Cataract is a visual impairment in which the eye lens is cloudy (while in normal conditions it is clear and transparent).

The lens is located behind the iris and concentrates the light on the retina.

The retina is an inner layer located at the back of the eye. The purpose of the retina is to receive light that the lens has focused.

In a normal eye, light penetrates through the pupil and the cornea and lens focus this light on the retina.

In a lens with cataract, the light cannot go through and as a result the retina does not capture lights or images clearly.

Congenital cataract is usually not progressive (gets worse). In some cases, the cataract appears initially only in a small portion of the lens (and will not affect eyesight), but after a while the cataract might spread, a bigger part of the lens becomes cloudy and the eyesight deteriorates.

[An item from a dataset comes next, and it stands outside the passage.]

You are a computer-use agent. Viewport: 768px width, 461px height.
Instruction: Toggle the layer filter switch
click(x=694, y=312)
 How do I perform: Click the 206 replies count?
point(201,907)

A cataract may appear in one eye or in both eyes, but it does not pass from one eye to the other.



  • Blurry vision
  • Blinding by strong lights, sunlight and light reflecting from a smooth surface. The child sees an aura around the object.
  • May cause strabismus – the eye rotates because it cannot focus correctly.
  • Sometimes, when shining a light on the eye or when taking a picture of the baby, there is a white reflection in the pupil, instead of the usual black or red


Types of cataract in young children:

  • Congenital cataract: the baby is born with a cataract or develops one at a young age
  • Traumatic cataract: cataract that might develop after an eye injury
  • Secondary cataract: a cloudiness that develops after cataract surgery. In fact, this is not a cataract, but turbidity of a membrane residue left after the surgery


Causes of congenital cataract:

Every abnormality in the lens structure might lead to cloudiness. It may be due to a genetic disorder or certain problems during pregnancy. Metabolic disorders and trauma to the mother or the fetus might cause formation of cataracts in the baby’s eyes.

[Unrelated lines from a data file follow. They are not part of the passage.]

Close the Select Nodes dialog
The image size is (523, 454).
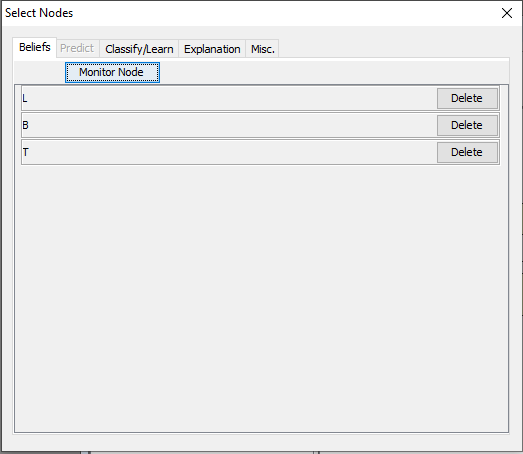click(507, 13)
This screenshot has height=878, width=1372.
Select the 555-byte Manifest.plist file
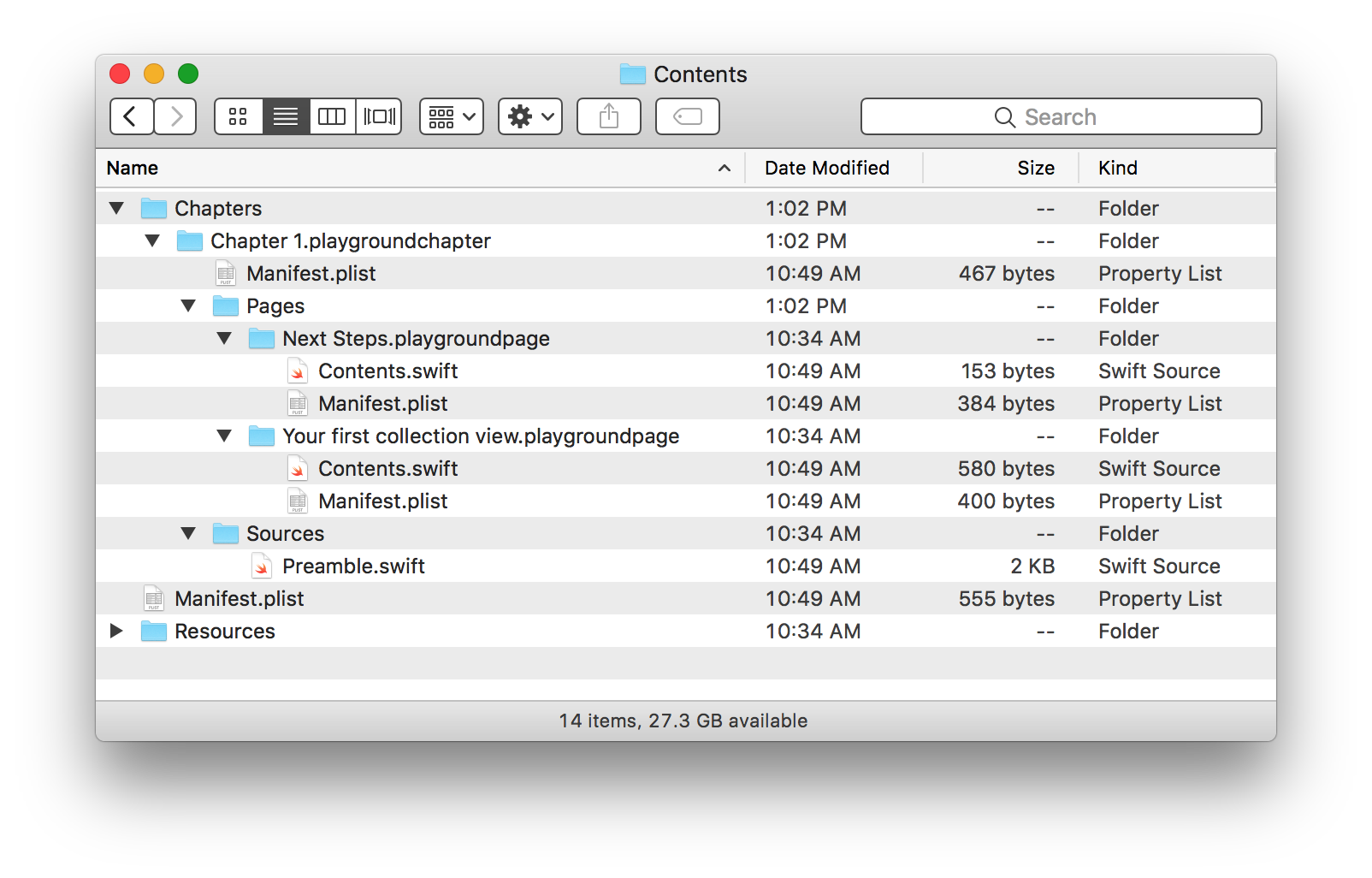[x=239, y=598]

Effects of congenital cataract:

In a baby born with cataract, there is a lack of stimulation to the still undeveloped visual system. Lack of these stimulations slow down the normal development of eyesight. If the cataract is not treated properly, strabismus, amblyopia (lazy eye) and nystagmus (in case the cataract affects both eyes) may develop in the future. Without sufficient stimulations during the critical time, which is the child’s first years of life, central vision might be damaged for good. Some degree of peripheral vision may remain functional, but eyesight in general is very poor.

When the cataract affects only one eye, the child’s brain will create good connective circuits with the good eye, and only rarely sight in the affected eye will be normal. When the cataract affects both eyes, it may be thicker or more condensed in one eye. If the picture is clearer in one eye compared to the other, than using this eye will become favorable with further inhibition of sight development in the other eye. In many cases where cataract affects both eyes, eyesight will eventually be quite good, with the right treatment and if further complications do not develop.

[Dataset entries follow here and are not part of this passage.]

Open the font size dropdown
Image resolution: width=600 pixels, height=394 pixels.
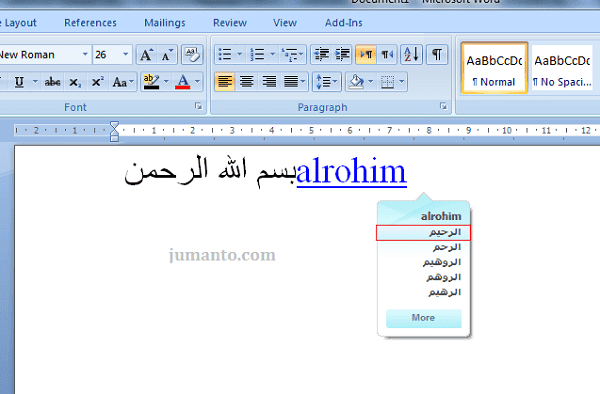(126, 55)
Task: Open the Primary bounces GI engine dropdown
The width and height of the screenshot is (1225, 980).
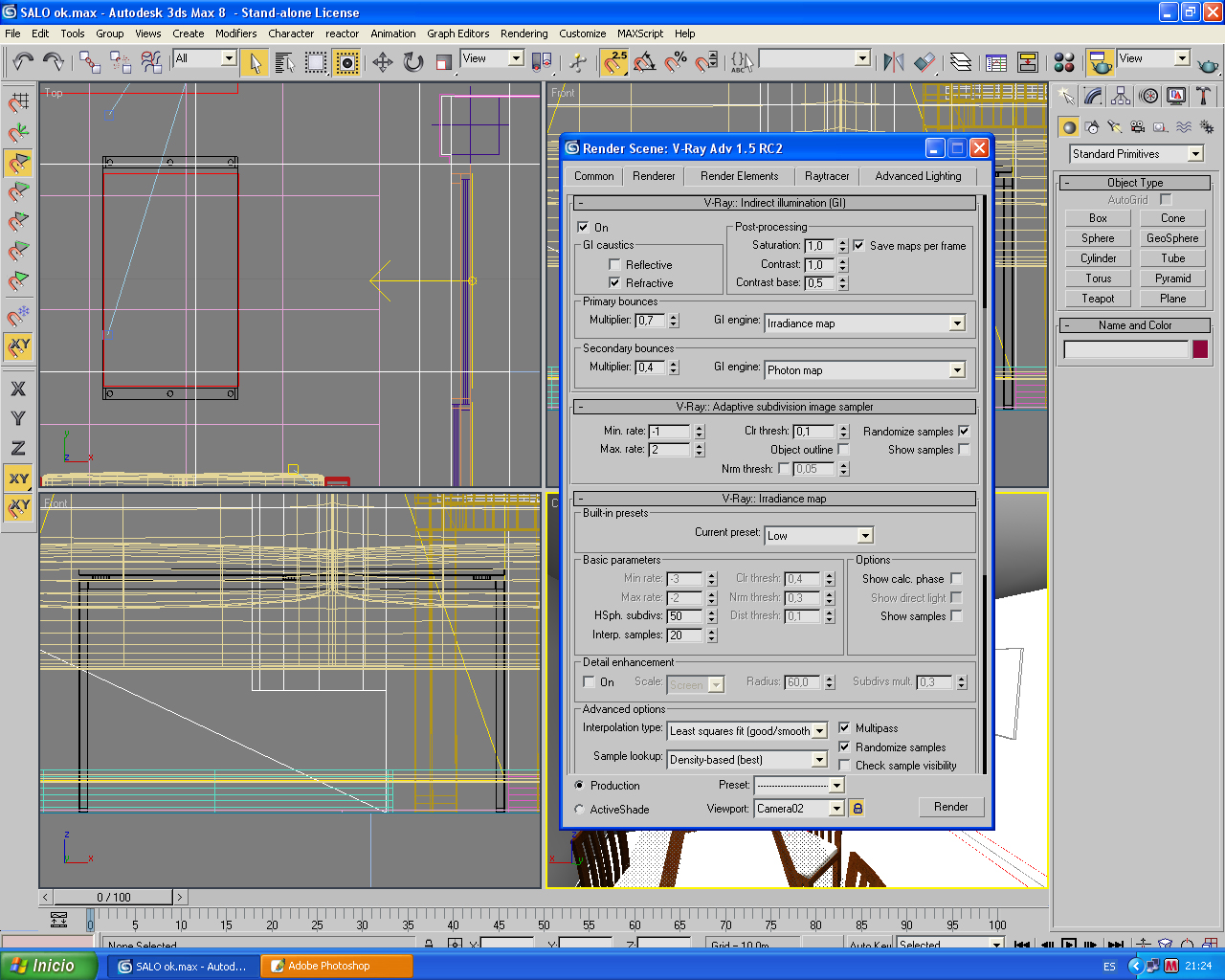Action: tap(956, 323)
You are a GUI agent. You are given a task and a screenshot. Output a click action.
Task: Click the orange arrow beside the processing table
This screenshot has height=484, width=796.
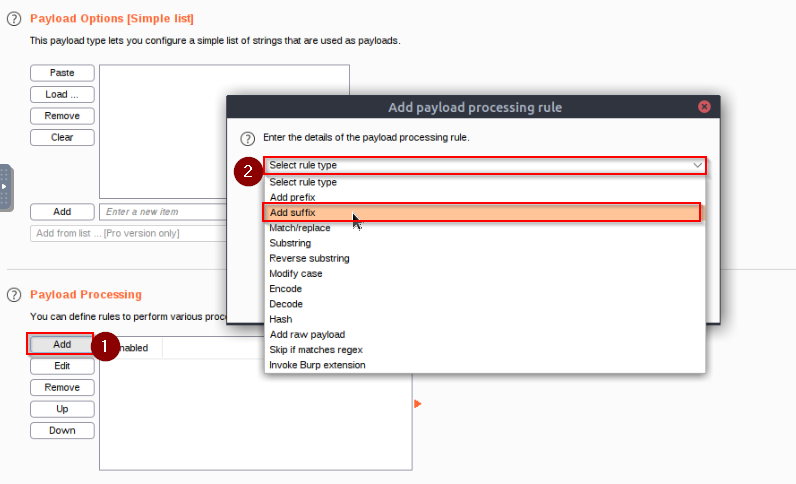point(418,404)
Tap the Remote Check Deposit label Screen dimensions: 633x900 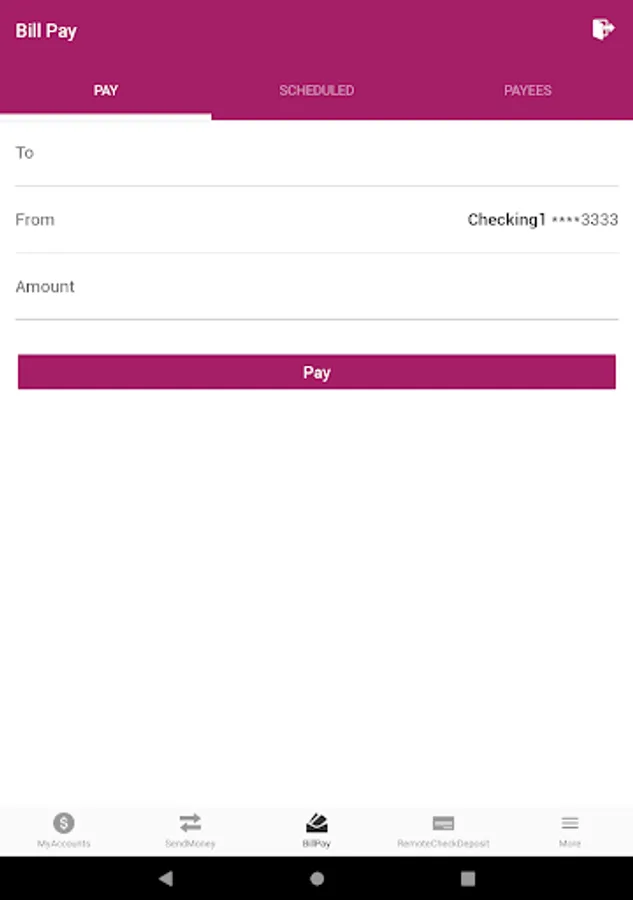(x=443, y=843)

Treatment – cataract surgery:

Children born with cataract go through surgery as close to their birth as possible. The cloudy lens is removed, causing post-operative mild pain or no pain at all. To maximize the child’s ability to see after the surgery, he should wear glasses or contact lenses customized to his visual capacity. At an older age, a lens transplant may be performed. Without visual aids after surgery, eyesight might remain poor without the possibility to achieve spontaneous improvement.